If you can feel anger coming through, you are right. Perhaps later I will start to see a plus side, but not today. All I see is a positive opportunity for damage limitation.

1 comment:

  1. Good morning how are you?

    My name is Emilio, I am a Spanish boy and I live in a town near to Madrid. I am a very interested person in knowing things so different as the culture, the way of life of the inhabitants of our planet, the fauna, the flora, and the landscapes of all the countries of the world etc. in summary, I am a person that enjoys traveling, learning and respecting people's diversity from all over the world.

    I would love to travel and meet in person all the aspects above mentioned, but unfortunately as this is very expensive and my purchasing power is quite small, so I devised a way to travel with the imagination in every corner of our planet. A few years ago I started a collection of used stamps because trough them, you can see pictures about fauna, flora, monuments, landscapes etc. from all the countries. As every day is more and more difficult to get stamps, some years ago I started a new collection in order to get traditional letters addressed to me in which my goal was to get at least 1 letter from each country in the world. This modest goal is feasible to reach in the most part of countries, but unfortunately it’s impossible to achieve in other various territories for several reasons, either because they are countries at war, either because they are countries with extreme poverty or because for whatever reason the postal system is not functioning properly.

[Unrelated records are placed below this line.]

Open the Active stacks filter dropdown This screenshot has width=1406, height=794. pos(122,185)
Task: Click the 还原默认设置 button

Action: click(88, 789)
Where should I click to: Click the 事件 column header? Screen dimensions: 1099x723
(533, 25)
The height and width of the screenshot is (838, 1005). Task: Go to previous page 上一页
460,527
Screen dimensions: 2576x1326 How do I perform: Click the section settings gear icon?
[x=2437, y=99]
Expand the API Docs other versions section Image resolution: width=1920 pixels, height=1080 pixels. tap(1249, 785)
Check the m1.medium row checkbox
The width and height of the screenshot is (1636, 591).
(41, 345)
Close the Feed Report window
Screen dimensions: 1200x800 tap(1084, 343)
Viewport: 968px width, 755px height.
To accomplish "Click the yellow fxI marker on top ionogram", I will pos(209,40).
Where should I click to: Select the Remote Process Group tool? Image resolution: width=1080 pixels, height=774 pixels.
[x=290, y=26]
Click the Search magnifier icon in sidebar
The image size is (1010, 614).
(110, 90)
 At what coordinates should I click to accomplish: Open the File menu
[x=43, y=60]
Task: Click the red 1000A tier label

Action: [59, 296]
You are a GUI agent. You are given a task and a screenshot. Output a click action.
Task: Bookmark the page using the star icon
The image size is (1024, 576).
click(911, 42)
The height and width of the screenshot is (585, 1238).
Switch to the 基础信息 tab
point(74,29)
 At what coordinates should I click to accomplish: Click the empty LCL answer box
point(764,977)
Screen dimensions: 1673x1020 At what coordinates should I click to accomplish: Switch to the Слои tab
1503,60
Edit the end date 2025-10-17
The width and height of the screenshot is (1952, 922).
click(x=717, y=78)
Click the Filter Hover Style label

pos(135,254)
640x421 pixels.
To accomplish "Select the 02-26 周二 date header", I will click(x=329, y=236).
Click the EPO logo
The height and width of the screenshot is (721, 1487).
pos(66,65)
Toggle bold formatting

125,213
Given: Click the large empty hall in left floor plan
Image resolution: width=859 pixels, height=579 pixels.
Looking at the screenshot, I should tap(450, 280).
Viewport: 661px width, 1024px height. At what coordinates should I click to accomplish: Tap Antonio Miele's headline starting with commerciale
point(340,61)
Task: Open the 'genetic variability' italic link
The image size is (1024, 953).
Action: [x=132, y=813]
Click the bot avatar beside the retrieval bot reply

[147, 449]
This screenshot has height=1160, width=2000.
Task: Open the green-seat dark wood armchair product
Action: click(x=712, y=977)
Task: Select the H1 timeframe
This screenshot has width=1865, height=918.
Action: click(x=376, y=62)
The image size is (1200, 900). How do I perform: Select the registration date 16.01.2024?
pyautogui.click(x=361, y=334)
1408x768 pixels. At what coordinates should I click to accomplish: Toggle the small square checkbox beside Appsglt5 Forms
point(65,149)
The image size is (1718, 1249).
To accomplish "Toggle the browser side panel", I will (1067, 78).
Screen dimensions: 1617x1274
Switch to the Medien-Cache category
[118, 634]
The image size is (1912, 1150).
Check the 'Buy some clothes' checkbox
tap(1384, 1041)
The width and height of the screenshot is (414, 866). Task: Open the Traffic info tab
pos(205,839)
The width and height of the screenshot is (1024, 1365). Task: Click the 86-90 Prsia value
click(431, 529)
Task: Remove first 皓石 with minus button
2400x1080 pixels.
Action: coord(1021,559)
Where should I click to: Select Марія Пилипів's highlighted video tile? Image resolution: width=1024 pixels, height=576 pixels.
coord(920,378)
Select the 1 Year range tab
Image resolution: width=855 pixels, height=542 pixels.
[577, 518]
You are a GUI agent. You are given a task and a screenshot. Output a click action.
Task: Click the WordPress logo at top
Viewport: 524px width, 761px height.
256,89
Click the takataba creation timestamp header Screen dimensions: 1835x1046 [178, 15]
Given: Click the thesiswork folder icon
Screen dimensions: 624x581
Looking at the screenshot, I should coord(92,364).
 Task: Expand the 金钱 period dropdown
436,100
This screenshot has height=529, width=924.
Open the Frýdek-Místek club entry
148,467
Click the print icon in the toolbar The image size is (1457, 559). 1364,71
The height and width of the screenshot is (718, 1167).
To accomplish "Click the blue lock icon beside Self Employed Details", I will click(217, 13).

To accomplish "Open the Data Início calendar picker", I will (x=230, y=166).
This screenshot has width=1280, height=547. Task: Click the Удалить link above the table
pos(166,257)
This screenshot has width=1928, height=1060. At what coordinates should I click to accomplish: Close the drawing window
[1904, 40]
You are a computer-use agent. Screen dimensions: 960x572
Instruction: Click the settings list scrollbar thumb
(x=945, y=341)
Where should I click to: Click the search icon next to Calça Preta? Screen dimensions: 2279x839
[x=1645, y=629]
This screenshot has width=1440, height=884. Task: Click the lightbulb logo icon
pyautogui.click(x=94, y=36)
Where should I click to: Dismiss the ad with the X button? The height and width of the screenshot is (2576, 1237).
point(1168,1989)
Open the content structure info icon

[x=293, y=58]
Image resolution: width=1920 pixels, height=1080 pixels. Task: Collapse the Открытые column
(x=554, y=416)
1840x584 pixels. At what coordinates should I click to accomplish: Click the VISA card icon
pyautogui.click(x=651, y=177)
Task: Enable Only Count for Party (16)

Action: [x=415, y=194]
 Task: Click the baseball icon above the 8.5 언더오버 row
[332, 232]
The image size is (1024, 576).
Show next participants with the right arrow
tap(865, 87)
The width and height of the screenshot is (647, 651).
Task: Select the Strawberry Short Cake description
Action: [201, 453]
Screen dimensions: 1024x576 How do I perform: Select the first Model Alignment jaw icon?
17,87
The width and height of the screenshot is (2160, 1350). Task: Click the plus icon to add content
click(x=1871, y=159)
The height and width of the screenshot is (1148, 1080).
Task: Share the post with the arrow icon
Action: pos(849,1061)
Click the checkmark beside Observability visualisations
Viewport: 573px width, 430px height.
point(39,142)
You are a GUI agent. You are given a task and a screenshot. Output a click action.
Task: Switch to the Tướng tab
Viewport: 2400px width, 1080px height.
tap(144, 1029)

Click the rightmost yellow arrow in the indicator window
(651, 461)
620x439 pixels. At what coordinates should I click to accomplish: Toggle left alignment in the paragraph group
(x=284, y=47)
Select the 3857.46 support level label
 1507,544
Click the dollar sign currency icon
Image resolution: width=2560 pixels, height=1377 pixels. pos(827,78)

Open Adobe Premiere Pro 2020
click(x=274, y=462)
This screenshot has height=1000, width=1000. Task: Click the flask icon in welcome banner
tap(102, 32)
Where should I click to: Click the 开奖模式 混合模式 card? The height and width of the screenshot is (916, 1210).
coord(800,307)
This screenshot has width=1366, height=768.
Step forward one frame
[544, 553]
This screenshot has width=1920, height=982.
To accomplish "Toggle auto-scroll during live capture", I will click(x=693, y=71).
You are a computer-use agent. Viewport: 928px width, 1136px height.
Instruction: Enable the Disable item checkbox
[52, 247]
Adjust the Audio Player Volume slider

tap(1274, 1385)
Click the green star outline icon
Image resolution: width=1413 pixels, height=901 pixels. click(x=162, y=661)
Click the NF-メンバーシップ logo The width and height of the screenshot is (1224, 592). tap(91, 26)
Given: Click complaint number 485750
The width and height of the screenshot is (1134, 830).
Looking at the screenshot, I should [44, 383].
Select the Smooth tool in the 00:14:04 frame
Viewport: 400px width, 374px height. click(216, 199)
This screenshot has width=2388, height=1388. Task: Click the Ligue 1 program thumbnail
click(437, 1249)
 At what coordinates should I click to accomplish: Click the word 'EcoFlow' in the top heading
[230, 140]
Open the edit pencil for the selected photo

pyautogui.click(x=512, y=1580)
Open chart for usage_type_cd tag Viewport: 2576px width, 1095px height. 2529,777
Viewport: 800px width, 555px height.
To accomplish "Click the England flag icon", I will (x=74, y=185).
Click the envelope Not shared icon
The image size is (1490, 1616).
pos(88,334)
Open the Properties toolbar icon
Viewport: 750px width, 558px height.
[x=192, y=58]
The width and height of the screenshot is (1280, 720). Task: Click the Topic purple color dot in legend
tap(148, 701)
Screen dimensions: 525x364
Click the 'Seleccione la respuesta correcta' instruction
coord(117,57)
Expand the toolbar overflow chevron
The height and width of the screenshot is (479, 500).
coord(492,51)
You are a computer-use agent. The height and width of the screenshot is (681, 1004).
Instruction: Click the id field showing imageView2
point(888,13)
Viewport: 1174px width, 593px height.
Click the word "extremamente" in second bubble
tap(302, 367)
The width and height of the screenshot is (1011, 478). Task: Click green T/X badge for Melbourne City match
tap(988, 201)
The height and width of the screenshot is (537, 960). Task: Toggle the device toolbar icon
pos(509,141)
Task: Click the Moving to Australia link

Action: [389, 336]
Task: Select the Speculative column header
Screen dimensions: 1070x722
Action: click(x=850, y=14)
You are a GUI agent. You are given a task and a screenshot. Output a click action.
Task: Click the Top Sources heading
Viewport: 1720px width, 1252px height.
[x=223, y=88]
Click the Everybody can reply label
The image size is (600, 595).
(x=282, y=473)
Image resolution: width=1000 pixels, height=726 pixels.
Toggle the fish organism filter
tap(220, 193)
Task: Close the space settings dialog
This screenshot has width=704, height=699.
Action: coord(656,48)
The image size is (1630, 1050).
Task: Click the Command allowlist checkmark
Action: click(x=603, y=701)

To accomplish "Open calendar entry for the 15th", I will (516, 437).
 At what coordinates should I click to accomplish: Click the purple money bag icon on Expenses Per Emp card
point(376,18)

    For all this I would ask you one small favor:
    Would you be so kind as to send me a letter by traditional mail from Lebanon? I understand perfectly that you think that your blog is not the appropriate place to ask this, and even, is very probably that you ignore my letter, but I would call your attention to the difficulty involved in getting a letter from that country, and also I don’t know anyone neither where to write in Lebanon in order to increase my collection. a letter for me is like a little souvenir, like if I have had visited that territory with my imagination and at same time, the arrival of the letters from a country is a sign of peace and normality and an original way to promote a country in the world. My postal address is the following one:

    Emilio Fernandez Esteban
    Avenida Juan de la Cierva, 44
    28902 Getafe (Madrid)
    Spain

    If you wish, you can visit my blog www.cartasenmibuzon.blogspot.com where you can see the pictures of all the letters that I have received from whole World.

    Finally I would like to thank the attention given to this letter, and whether you can help me or not, I send my best wishes for peace, health and happiness for you, your family and all your dear beings.